Saved entries:
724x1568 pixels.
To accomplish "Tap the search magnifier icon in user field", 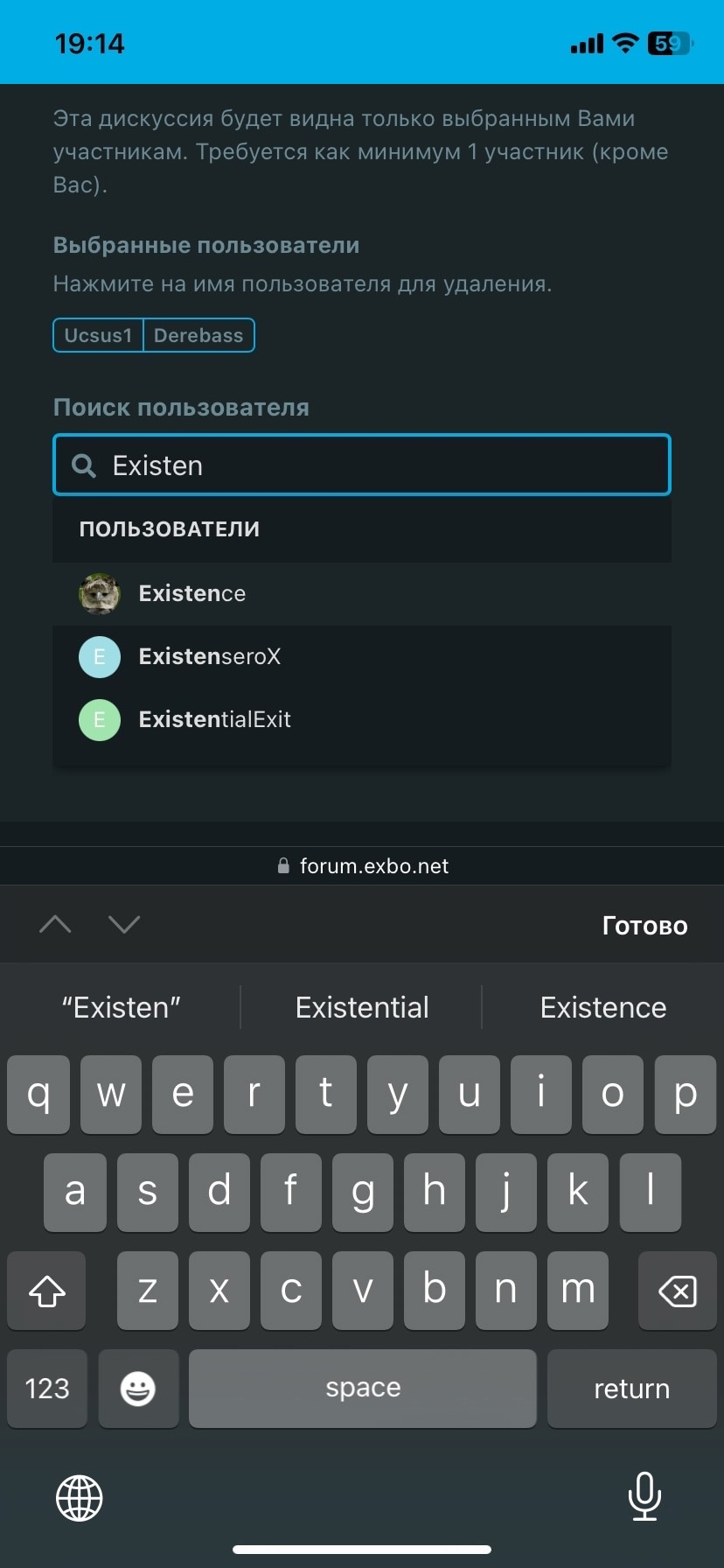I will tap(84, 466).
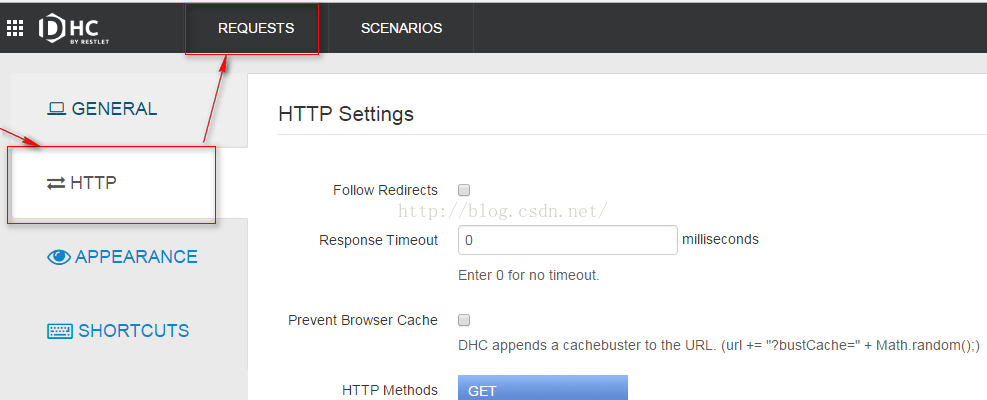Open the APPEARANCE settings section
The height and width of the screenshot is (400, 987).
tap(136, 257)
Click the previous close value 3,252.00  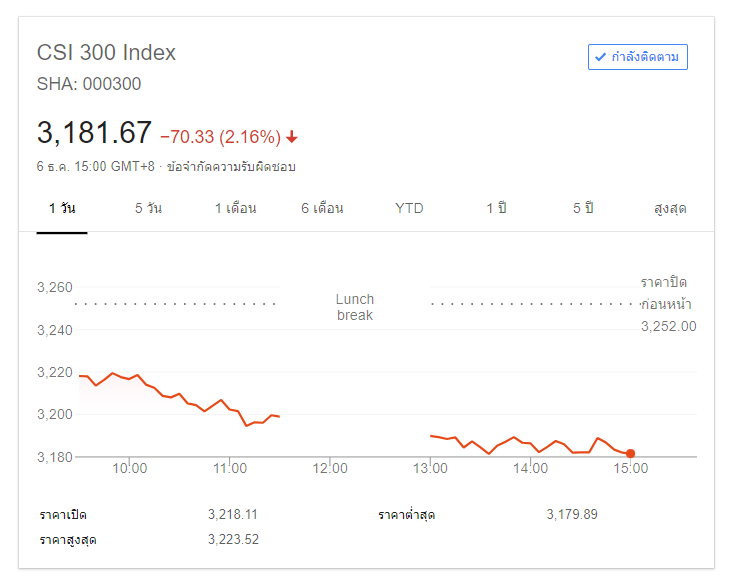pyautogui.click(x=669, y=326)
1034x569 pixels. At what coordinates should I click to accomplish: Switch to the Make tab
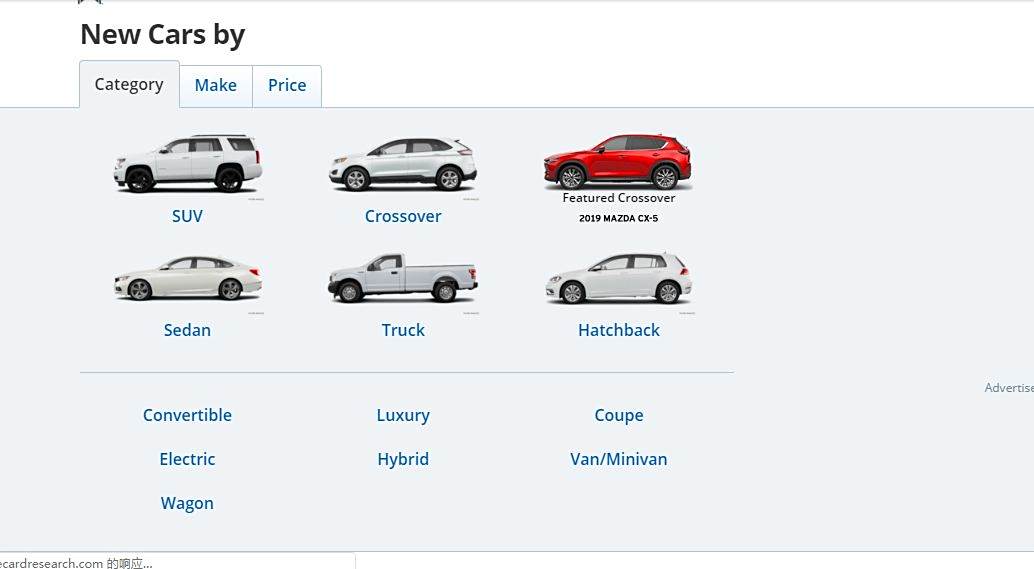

**To do**
The answer is a number alone: how many lines of the data contain the string "pixels"?

**Result of the task**
2